Опубликовано в монографии: «Фонарь Диогена. Проект синергийной антропологии в современном гуманитарном контексте». М.: Прогресс-Традиция, 2011. С. 522–572.Источник: Библиотека "Института Сенергийной Антрополгии" http://synergia-isa.ru/?page_id=4301#H)
Приведены отрывки из работ философов и историков науки XX века, в которых отражены основные проблемы методологии и истории науки. Предназначено для аспирантов, соискателей и магистров, изучающих историю, философию и методологию науки.
С 1947 года Кришнамурти, приезжая в Индию, регулярно встречался с группой людей, воспитывавшихся в самых разнообразных условиях культуры и дисциплины, с интеллигентами, политическими деятелями, художниками, саньяси; их беседы проходили в виде диалогов. Беседы не ограничиваются лишь вопросами и ответами: они представляют собой исследование структуры и природы сознания, изучение ума, его движения, его границ и того, что лежит за этими границами. В них обнаруживается и особый подход к вопросу о духовном преображении.Простым языком раскрывается природа двойственности и состояния ее отсутствия.
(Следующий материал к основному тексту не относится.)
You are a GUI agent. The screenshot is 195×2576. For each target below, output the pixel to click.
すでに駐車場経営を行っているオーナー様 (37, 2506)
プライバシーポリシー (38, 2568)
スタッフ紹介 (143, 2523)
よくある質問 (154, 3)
В книге рассказывается история главного героя, который сталкивается с различными проблемами и препятствиями на протяжении всего своего путешествия. По пути он встречает множество второстепенных персонажей, которые играют важные роли в истории. Благодаря опыту главного героя книга исследует такие темы, как любовь, потеря, надежда и стойкость. По мере того, как главный герой преодолевает свои трудности, он усваивает ценные уроки жизни и растет как личность.
В книге рассказывается история главного героя, который сталкивается с различными проблемами и препятствиями на протяжении всего своего путешествия. По пути он встречает множество второстепенных персонажей, которые играют важные роли в истории. Благодаря опыту главного героя книга исследует такие темы, как любовь, потеря, надежда и стойкость. По мере того, как главный герой преодолевает свои трудности, он усваивает ценные уроки жизни и растет как личность.